Lieber Klaus, was hast Du, was haben wir erreicht mit unserem politischen Engagement? Wenn überhaupt, so sind es Teilerfolge, die manchmal auch wieder gefährdet zu sein scheinen.

  • Die Ächtung des Krieges als Mittel der Auseinandersetzung zwischen Staaten und innerhalb von Volksgruppen und Religionsgemeinschaften hinterlassen wir unseren Nachkommen als eine der größten Menschheitsaufgaben.
  • Die Verteidigung von Menschenrechten und der Schutz von Minderheiten sind zwar Verfassungsgebot, müssen aber im Alltag immer wieder erneut angemahnt und durchgesetzt werden.
  • Die Gefährdung des Klimas auf der Erde ruft inzwischen allgemeine Besorgnis hervor; hoffen wir, dass endlich Taten daraus erwachsen.
  • Der entfesselte Kapitalismus droht zurzeit zu einem weltweiten ökonomischen Zusammenbruch zu führen; hoffen wir, dass das Gleichgewicht zwischen Freiheit des Marktes und notwendiger Kontrolle nun tatsächlich hergestellt wird.
  • In unserem Lande hat sich die Stellung der Frauen in den vergangenen Jahrzehnten enorm verbessert, auch wenn wir noch nicht am Ende des Weges angelangt sind.
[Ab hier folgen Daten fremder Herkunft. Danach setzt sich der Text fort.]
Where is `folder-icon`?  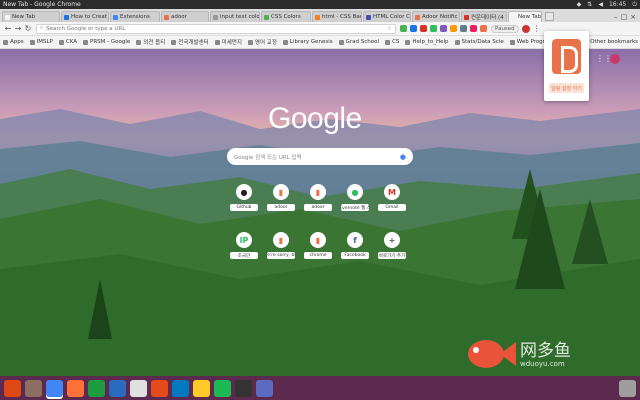 folder-icon is located at coordinates (388, 42).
So ist § 218 Strafgesetzbuch zwar gelockert, aber nicht aufgehoben worden.
  • Homosexuelle werden, wenn überhaupt, nur noch auf sehr subtile Weise diskriminiert.
  • Die Unterbringung psychisch kranker Menschen erfolgt heute überwiegend nach rechtstaatlichen und unter humanitären Gesichtspunkten.
  • Patientenverfügungen gewinnen an Akzeptanz; aber schon wird von Teilen der Politik versucht, gesetzliche Einschränkungen durchzusetzen.
  • In Punkto „Innerer Sicherheit“ macht sich Hysterie breit, Bedrohung durch Terrorismus scheint (fast) alles zu rechtfertigen.
  • In Sachen Bildung und Erziehung ist ein zäher Umdenkungsprozess in Gang gekommen, nachdem uns mehrere internationale Vergleichstests vom hohen Sockel der Selbstgewissheit geholt haben.

Alles ist im Fluss, und Politik bleibt spannend.

Ich wünsche Dir, dass Du weiterhin mit Deiner Familie und vielen Freunden Deine Gedanken austauschen und so wertvolle Erfahrungen und Erkenntnisse als Dein Vermächtnis weitergeben kannst. Ich gratuliere Dir von Herzen zu Deiner Ehrung mit dem Fritz-Bauer-Preis. Da ich weiß, dass Du auch zu genießen verstehst, habe ich Dir aus Rheinhessen, das ja auch mal vorübergehend Deine Heimat war, einen guten Wein mitgebracht. Auf Dein Wohl! Alles Gute für Dich!

Mainz, den 15. November 2008
Elisabeth Kilali

Die Verleihung des Fritz-Bauer-Preises an Dr. Klaus Waterstradt fand am 15. November 2008 im Lübecker Buddenbrookhaus statt. Mit Rücksicht auf den Gesundheitszustand des Preisträgers waren alle Rednerinnen um möglichst kurze Beiträge bemüht.